Watch! We can't see you!
Hands down the oddest episodes are always the two episodes right before and right after the girls go abroad. Right before, because it's kind of cruel to hang the carrot of going abroad in front of girls only to tear it away at the last second. Right after because, my god, to literally only be in a new country for a couple days before being sent home in shame is just mean.
The drama for this episode was a long time in coming. Although in the past, Marjorie had been the one to suffer the most from claiming French as her background, this episode she and Elina started whining in the van about how persecuted they were for being European.
As aggravating as Sheena can be and as not-quite-Top-Model she is, she's the one I was rooting for this whole episode. Whenever someone asks someone else a trufax question like, "Yeah, but didn't you guys move here when you were like 8 or something?" and then doesn't back down about it, I have to give them props. She then went on to ask, "So, do you like living in America?"
While Elina and Marjorie chose to interpret this as Sheen saying that they should go back to their native lands, I was with Sheena when she seemed to feel that the question really asked why they were whining instead of looking forward.
The challenge was to model in a green suit so that they were invisible while showing the outfits. Elina won and the bitterness was palpable. I think that the reason they have Sam narrate so often is because she's likeable and, unlike Elina, her cattiness in confessionals doesn't make me roll my eyes.
Elina! You're white, beautiful and 18! Get over your drama! We've all moved on!
Commercial challenge time! I guess that they got bored of having a series of really bad commercials every cycle so they decided to give the girls the crutch of a teleprompter. Which actually really helped most of the performances.
Midway through shooting, we got the awesome audio/visual of Joslyn actually vomiting into a trashcan. I think that the ever-prepared sound effects people had to have added that vomiting sound after the fact. It was a little too staged sounding to be real. However, for a couple minutes, Top Model resembled Fear Factor and lo, models everywhere were horrified. And it was good.
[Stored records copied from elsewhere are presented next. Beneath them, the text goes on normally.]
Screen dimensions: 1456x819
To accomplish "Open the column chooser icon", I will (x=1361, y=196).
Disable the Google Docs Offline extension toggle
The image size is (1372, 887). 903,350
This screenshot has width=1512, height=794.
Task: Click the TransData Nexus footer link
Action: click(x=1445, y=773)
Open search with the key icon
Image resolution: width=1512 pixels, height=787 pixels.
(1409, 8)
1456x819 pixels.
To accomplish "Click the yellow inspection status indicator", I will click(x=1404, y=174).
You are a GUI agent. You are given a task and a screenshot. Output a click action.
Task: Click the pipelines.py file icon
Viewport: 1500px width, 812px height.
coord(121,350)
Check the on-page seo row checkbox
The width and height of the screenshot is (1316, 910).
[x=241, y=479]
I want to talk for a second about the secret importance of the Covergirl commercial shoot. The commercial shoot is really the only time in the competition where we get to see whether the models can actually act. This is far more important than they judges want to acknowledge because of one fact: acting in Covergirl commercials seems to be all that any Top Model winner does after the show.
With an allusion to the shoes from cycle 6 that made the recent Prada show look like a cakewalk, the girls were forced to walk down the runway in clogs. Because they're going to Holland! Amsterdam, to be specific. Personally I didn't know that the city which boasts the Anne Frank House and the De Wallen red light district was such a fashion capital of the western world. But the girls seemed to like the idea of clogs and windmills and looking like a milk maid.
I wish that Tyra had gotten a chance to cosplay as a milk maid. Alas, this was a serious judging. Unlike the other judging-panels where she dressed up and then read her judgments in iambic pentameter.
The commercial shoot is the chance for the judges to pull out their really, really cruel comebacks in judging. Even Michael Kors would be horrified at the utter meanness of the commercial shoot commentary.
However, this episode took cruel judging room behavior to a new level. Tyra's inflection in the judging panel has always ranged from really bad Lifetime movie to Terminator 3: Rise of the Machines. After stringing through Elina and Joslyn's faults and good points she went on about how much Joslyn could survive and then said, "And you'll survive this, too," in the exact same way she usually says that someone survived the judging.
Only Joslyn didn't survive. Elina did. And with that sort of a judging, I wish she hadn't.
I want to pause here to reiterate that Tyra doesn't have that many different inflections, but even she would have to be cruel and unusual to inflict that sort of emotional torture on someone who'd been throwing up in a trashcan during shooting.